On Tue, 2010-02-23 at 14:57 -0800, Lance Laursen wrote:
You are defining many log statements for the same source and destination pair. This is unnecessary and likely causing problems. Since you have one source (src) that you want to apply many filters to prior to writing out to (message), you should be consolidating all of your source(src) destination(messages) into one log command:
log { source(src); filter(not_ntpd); filter(f_notice); filter(f_not_authpriv); filter(f_kern); filter(f_debug); filter(f_lpr); filter(f_info); filter(f_mail); filter(f_crit); destination(messages); };
If you want to log to files like /var/log/mail and /var/log/kern.log AS WELL as /var/log/messages, you can use that statement as-is.
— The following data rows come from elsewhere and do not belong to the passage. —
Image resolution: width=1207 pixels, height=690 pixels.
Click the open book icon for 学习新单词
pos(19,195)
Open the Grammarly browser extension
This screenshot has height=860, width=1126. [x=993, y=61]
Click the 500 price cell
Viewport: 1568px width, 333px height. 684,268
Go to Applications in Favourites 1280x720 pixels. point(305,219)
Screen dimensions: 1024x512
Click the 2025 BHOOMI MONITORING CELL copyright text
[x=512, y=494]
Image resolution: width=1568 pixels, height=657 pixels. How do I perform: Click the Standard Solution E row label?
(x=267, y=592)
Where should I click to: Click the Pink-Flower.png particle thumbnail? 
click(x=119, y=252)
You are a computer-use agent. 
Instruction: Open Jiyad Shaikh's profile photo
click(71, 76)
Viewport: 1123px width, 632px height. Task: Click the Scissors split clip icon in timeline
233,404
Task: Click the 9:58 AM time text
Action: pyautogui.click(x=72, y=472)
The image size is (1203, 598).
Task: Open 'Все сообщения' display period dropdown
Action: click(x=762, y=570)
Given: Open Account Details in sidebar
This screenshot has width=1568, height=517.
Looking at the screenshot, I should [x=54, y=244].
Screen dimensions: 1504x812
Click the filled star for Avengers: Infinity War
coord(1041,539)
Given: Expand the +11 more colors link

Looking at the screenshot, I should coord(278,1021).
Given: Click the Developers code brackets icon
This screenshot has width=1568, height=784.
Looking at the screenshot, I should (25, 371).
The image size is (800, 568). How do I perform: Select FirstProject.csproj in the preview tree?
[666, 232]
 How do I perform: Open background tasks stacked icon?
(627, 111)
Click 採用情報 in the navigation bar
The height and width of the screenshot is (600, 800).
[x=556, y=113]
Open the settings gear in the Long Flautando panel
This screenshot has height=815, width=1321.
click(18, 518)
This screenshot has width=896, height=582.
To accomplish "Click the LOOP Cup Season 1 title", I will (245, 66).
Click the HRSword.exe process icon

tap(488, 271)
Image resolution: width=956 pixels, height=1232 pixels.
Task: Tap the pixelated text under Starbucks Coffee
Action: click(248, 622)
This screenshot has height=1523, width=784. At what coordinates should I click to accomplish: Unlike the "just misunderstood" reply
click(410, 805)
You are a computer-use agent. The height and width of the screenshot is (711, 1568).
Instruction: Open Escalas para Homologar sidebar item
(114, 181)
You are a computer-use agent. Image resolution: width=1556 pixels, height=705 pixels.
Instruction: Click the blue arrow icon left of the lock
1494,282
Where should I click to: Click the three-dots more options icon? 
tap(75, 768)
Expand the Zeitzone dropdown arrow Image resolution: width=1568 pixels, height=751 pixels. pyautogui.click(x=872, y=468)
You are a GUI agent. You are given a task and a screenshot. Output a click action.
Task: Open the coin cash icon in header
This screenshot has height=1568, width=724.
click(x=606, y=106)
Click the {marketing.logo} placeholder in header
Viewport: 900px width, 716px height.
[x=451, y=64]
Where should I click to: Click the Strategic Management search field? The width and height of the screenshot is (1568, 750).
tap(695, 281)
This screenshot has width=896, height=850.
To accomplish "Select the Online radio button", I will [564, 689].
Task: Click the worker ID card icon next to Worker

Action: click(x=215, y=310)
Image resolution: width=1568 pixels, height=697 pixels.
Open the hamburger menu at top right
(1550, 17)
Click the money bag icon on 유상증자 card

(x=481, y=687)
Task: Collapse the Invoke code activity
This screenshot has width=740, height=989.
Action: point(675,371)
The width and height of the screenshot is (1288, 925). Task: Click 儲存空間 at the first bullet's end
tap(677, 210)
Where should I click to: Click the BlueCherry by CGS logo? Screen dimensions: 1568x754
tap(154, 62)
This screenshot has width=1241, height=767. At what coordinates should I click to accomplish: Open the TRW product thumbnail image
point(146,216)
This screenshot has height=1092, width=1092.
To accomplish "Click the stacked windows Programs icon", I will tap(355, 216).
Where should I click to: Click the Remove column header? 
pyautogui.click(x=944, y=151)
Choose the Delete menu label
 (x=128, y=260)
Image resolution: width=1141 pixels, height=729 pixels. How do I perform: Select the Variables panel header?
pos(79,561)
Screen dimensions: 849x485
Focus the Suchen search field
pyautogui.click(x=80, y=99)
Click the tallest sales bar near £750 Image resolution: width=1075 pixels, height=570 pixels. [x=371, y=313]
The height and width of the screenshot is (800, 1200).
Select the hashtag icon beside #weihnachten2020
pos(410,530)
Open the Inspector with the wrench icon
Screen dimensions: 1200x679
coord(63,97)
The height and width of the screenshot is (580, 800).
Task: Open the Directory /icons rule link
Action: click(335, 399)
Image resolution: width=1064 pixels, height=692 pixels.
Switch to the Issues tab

If you just want everything from source(src) to log to /var/log/messages, put a flags(final); at the end of your log statement, or just simplify and consolidate your log statement to: log { source(src); filter(not_ntpd); filter(f_not_authpriv); destination(messages); };
Remember the placement of your log statement containing flags(final); above or below your other log statements matters. If syslog-ng matches something and then sees a flags(final);, it will no longer write that log entry out to any other file afterwards.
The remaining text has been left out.